And we'll just list both ISBNs with,
this is the hardback ISBN,
this is the paperback ISBM, right?
If they're not like different editions,
they could share the same thing,
as long as the pagination is not wildly different,
which it shouldn't be.
This one said like first,
it said in it both first paperback edition
and first hardcover edition.
It had both edition statements.
in the thing, and we had found that another library had made a record for this paperback one.
And we were like, if we did that, if we used that record and brought it in, this would not help our holds situation,
because we couldn't then use these to fulfill the holds on the other one.
And there's a lot of fucking holds on that other one.
And we bought a lot of these.
So we're like, you know what?
It's the same page.
Like, fuck it.
We're just putting it on our hardcover one because we can't differentiate between
payverback and hardcover to fulfill holds, right?
Like, unless someone, like, has a fucking reason.
But for this, it's like, we don't give them a, we don't let them make that choice.
So, like, if they were actually separate editions and separate records and everything,
then, like, we couldn't do that.
But, yeah, holds are like ILL.
I feel like this is where this makes sense.
Say to you, we're going to say something.
Yeah, I was going to ask, like, how do you treat large print editions different from that?
Because that is one use case that I see people being like, no, I want this very specific, like.
Well, that's a separate edition.
It's just considered a separate edition.
Okay.
I think so, yeah.
I've seen very similar things happen in, like, that's a pretty, I think, perennial public library deal is like, which ones are going to satisfy?
which holds so people don't get pissed off or when is it the last copy of something when you actually
have like five hardbacks still left but you're out of paperbacks like so is it the last copy or is
it the not last copy kind of kind of thing so but there are people who are like no I want the hard back
and we say we don't care yeah and and you kind of have to just make yeah the judgment call on that like
oops sorry you get what you get when it's super popular when it calms down you can probably have a
better chance at what the exact physical manifestation you want.
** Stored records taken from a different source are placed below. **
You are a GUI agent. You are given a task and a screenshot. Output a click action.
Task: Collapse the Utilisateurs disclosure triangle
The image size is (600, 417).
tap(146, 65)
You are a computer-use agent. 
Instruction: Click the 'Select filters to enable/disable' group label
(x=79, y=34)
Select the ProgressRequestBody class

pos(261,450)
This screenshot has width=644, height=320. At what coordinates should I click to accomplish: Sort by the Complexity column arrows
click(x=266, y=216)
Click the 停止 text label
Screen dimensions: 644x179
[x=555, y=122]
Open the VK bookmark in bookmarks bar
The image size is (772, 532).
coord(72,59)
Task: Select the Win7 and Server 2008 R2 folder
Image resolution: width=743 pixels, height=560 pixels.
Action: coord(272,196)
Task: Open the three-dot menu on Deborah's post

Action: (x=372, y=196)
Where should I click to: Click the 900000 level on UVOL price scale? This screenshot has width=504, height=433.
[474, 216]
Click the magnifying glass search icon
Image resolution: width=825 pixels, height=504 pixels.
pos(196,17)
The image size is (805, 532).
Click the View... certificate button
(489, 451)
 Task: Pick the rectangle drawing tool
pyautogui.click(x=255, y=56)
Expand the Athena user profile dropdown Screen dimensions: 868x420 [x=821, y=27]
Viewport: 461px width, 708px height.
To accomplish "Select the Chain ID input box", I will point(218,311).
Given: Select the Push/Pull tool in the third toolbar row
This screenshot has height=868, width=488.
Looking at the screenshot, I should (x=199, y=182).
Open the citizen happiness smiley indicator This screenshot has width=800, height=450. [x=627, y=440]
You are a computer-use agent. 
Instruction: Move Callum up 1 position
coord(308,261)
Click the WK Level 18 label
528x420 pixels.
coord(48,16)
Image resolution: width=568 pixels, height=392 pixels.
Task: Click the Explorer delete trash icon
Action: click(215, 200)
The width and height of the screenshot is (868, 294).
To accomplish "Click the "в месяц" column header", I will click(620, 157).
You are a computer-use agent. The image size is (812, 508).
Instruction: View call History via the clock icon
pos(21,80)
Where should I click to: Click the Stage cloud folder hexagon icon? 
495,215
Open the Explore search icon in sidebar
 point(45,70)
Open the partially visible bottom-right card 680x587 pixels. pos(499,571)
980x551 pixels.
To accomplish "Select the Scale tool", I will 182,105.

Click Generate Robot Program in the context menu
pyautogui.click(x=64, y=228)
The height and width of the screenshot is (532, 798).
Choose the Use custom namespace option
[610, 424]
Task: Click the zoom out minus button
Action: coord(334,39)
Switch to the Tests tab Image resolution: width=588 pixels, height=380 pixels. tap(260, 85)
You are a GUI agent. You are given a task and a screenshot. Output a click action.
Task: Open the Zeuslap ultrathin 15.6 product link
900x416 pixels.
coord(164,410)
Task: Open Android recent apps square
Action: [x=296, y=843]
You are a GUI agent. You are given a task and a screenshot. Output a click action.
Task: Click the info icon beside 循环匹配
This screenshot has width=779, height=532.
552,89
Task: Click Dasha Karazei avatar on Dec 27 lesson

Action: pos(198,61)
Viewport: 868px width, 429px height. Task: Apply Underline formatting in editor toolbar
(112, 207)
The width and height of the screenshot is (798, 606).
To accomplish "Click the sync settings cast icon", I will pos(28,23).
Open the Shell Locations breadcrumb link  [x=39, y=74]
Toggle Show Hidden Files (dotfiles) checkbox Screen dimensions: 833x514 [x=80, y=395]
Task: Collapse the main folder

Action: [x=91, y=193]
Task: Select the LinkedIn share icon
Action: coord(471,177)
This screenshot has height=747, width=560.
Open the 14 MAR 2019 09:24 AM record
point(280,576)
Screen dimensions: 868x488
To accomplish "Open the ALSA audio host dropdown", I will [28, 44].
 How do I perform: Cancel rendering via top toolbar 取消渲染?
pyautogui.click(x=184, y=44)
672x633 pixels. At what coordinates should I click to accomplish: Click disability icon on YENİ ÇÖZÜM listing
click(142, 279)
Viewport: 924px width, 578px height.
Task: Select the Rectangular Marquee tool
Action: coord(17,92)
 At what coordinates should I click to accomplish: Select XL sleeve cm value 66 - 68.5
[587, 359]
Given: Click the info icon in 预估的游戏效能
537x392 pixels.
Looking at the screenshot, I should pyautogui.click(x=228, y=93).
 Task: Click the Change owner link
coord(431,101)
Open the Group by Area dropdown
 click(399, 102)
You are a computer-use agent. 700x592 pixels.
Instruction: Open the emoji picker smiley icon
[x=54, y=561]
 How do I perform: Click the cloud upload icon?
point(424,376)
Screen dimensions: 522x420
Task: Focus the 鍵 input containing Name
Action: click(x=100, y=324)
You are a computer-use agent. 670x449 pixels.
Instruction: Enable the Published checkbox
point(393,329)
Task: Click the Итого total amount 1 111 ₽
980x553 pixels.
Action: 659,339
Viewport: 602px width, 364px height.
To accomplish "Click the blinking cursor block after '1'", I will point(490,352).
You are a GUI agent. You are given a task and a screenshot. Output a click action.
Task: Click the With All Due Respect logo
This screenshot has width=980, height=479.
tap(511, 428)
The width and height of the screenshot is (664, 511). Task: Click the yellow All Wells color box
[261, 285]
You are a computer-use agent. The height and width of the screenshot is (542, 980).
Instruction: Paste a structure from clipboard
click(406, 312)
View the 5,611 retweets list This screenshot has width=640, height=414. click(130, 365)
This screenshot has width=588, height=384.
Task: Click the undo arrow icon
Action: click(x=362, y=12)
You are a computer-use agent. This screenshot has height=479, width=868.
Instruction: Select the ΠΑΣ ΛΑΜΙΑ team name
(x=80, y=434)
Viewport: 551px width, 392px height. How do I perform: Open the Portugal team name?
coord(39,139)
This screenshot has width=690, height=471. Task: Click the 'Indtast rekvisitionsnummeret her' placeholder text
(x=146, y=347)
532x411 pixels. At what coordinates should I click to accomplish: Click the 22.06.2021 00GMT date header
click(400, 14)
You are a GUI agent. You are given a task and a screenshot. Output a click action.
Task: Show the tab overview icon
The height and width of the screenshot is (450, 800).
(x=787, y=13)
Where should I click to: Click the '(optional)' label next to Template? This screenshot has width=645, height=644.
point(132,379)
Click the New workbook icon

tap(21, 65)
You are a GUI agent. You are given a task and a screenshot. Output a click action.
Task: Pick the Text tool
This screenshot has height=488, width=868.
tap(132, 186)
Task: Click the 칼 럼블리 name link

But yeah, no, I just,
large print is one of those things that also comes up in discussions like this. So, but yeah,
as a separate addition, makes sense. But would academic librarians have thought of that?
No, that's the other thing. They, yeah. And that is my main criticism with these pieces,
is they are so firmly rooted in academic library thinking, of which I used to be guilty.
because I did not yet work in public libraries.
But now that I have been on the other,
I have crossed the Rubicon or whatever the fuck.
I've noticed some shit now.
I'm like, oh, like, these people don't think about anything.
And to be fair, not a lot of public libraries
do their own cataloging anymore.
They either buy them from Ingram or Baker and Taylor
already cataloged, or there's consortium,
like cataloging consortiums that'll do it.
But if you do have catalogers at your library,
Like, still, like, this is a use case, and, like, I feel like this entire discussion has been dominated by academic librarians.
And that's one such instance where I'm like, ha ha, and more will come up.
Not least the fact, and I will reveal my big Trump card at the end that I put at the end of the notes.
But, yeah.
The next thing, bullet point, though, is the labor costs.
What do you think is the real actual issue here?
in that, like, I mean, to quote, like, the guiding principle or whatever that Justin brought out,
making things easier for computers at the expensive people.
But that's not really a labor cost thing.
That's just we're changing the way that we frame what this is actually for.
The real labor cost is like the IMLS grants or whatever for implementing RDA aren't existing anymore.
RDA costs money to subscribe to and not every library can afford that.
And also, this is, I think, is the other actual, actual, actual problem is we don't pay for professional development and continuing education.
And catalogers don't leave their fucking jobs ever.
And so the only people who are learning RDA are library school students who then can't get jobs in cataloging if they don't already have experience in cataloging and then how do they get experience in cataloging.
but there are just like aren't jobs doing cataloging.
And if there are, they don't pay shit or they expect you to know their specific ILS or to know how to already do all of this shit because they will not pay to teach it to you or to train you or anything like that.
And I think that's the real labor cost here is we aren't training people who are already in jobs how to learn this stuff.
Because shit does evolve.
Shit does change.
And I think sometimes people are just being sticks in the fucking mud.
But part of that is that they're not being taught, like, and paid to learn how this works or to be part of changing it.
I think that's one of the actual labor costs here.
Like, just teach people OG RDA and then also make it free or like a book you can buy,
which I think it can't be a book you could buy, but still.
That by itself wouldn't get people into using Bibframe because the labor costs to transfer over to.
Yeah, getting over to Bibframe has dubious benefits and it requires recatalogging pretty much everything.
And there's already so much cataloging work that needs to be done to make things discoverable.
So yeah, the thing I always bring up is it's a paper.
It's called more product less process.
And it's about the fact that people are over describing things in special collections.
And then most special collections still have items that never get cataloged at all.
So no one knows that they exist.
So it's better to just have a minimalist catalog record or a minimalist finding aid rather than nothing.
Because if it's nothing, no one knows that it exists.
this, probably not even the librarians. So, I mean, I remember one time we were looking for something
and it was at the bottom of like a pile on a bookshelf that had like just a ton of like postcards and
newspapers on top of it. And it was like really important donor material that we couldn't find.
And my supervisor was the kind of guy who just like pile stuff on his desk like a mile high.
So it ended up on the bottom of one of his piles.
Yeah, like one of the core texts,
my sort of shaping ethos as a cataloger,
is called Making Keywords Work,
which makes the argument that like really rich catalog records are good
or know that subject headings are still valuable
in a keyword searching environment.
Because we don't make artisanal records,
the main thing that keyword searches are pulling from are just subject.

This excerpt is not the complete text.